As the research on CNNs for steel defect detection progresses, researchers have started evaluating on real-time collected defect datasets to train models and improve detection capabilities. This study specifically focuses on making improvements to YOLOv5s, realizing exceptional outcomes on the NEU-DET dataset.

In this paper, an enhanced YOLO model called CRGF-YOLO is designed for detecting steel surface defects. Based on YOLOv5s, four detection heads are employed to detect targets with different scales, and the performance of detecting small targets is improved. The CoT module utilizes the self-attention mechanism to improve feature expression by connecting contextual information from different feature maps, resulting in more efficient information transfer to the neck part. On the other hand, the simplified GFPN facilitates multi-scale feature fusion and enables effective information exchange between different feature maps. By utilizing Grad-CAM for visualizing the results, it can be found that the CoT-GFPN network outperformed the others and covered the largest attended areas in detecting regions. Furthermore, Rep-DSC and Rep-CSP implement the structural reparameterization to create nonlinear diversified connections and improve the generalization ability of the network, maintaining high detection accuracy and a compact model. Finally, the loss function Focal-EIOU is utilized to accelerate model convergence and improve the imbalance of sample categories. Based on the experimental results and evaluations, it is concluded that CRGF-YOLO outperforms at the training and validation stage, with the mAP value of 82.2% compared to other detectors, which indicates that the improved model has both high detection accuracy and meet real-time requirements.

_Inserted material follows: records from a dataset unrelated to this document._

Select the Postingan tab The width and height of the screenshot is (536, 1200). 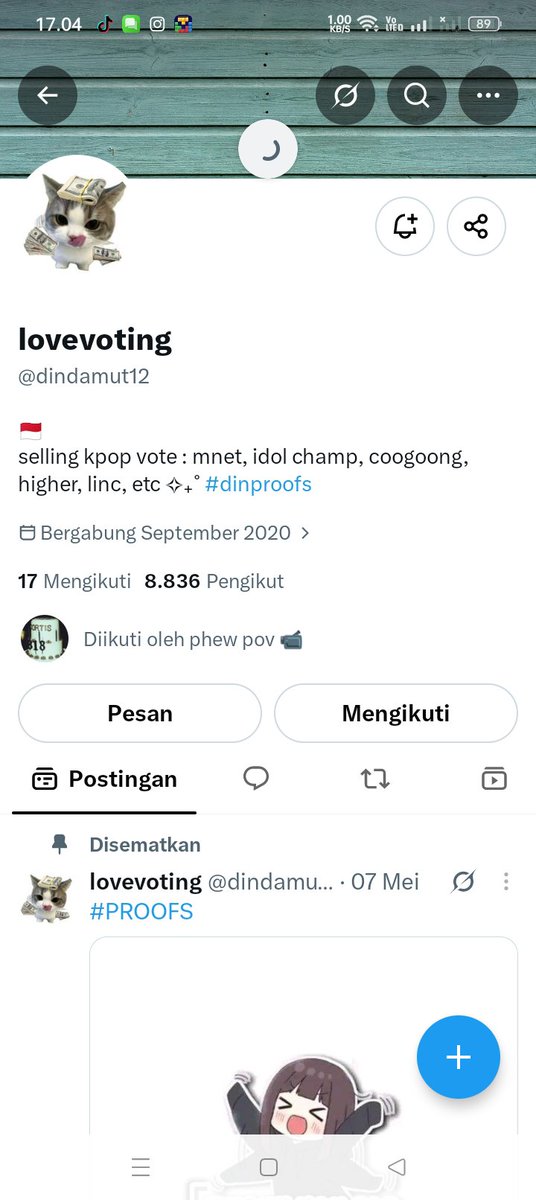click(104, 779)
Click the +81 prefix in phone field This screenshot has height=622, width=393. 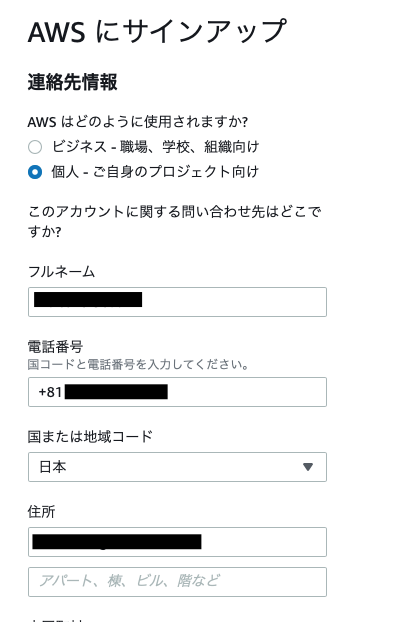tap(50, 392)
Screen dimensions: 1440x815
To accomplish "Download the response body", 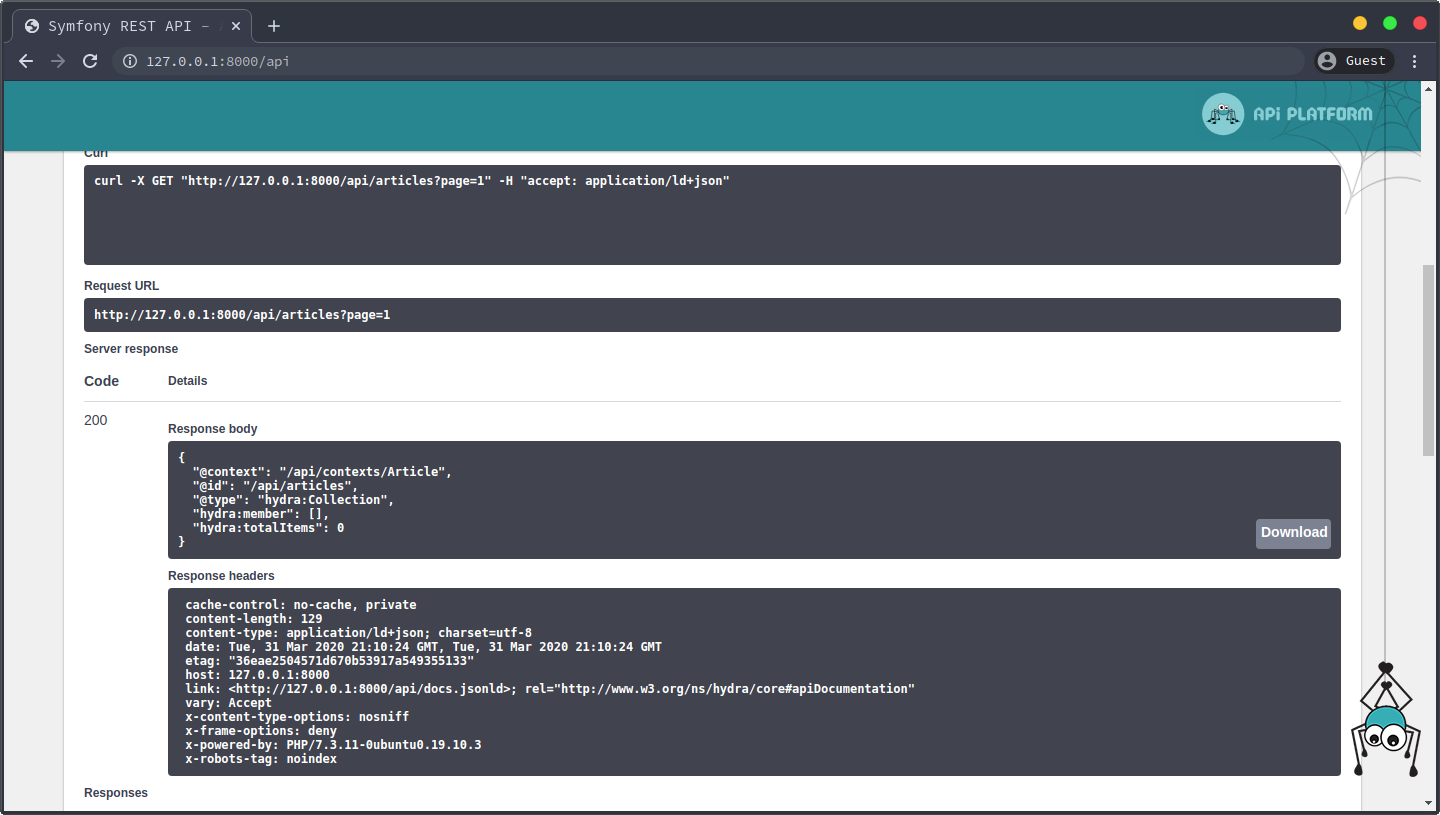I will [x=1293, y=533].
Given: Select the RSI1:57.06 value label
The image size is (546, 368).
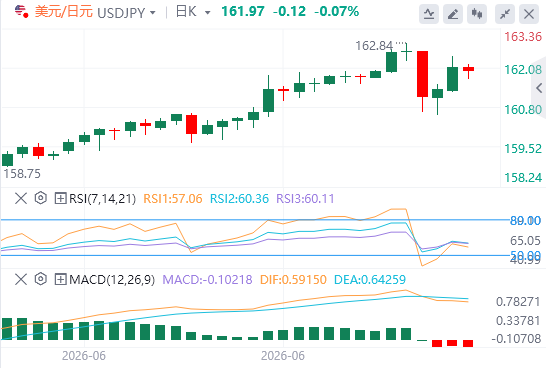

This study makes significant contributions by offering valuable insights and practical guidance for enhancing defect detection technology in the steel industry. By overcoming the drawbacks of conventional methods and harnessing innovative techniques, this research sets the stage for more robust and effective defect inspection systems. Ultimately, it aids in strengthening product quality and minimizing economic losses within steel manufacturing.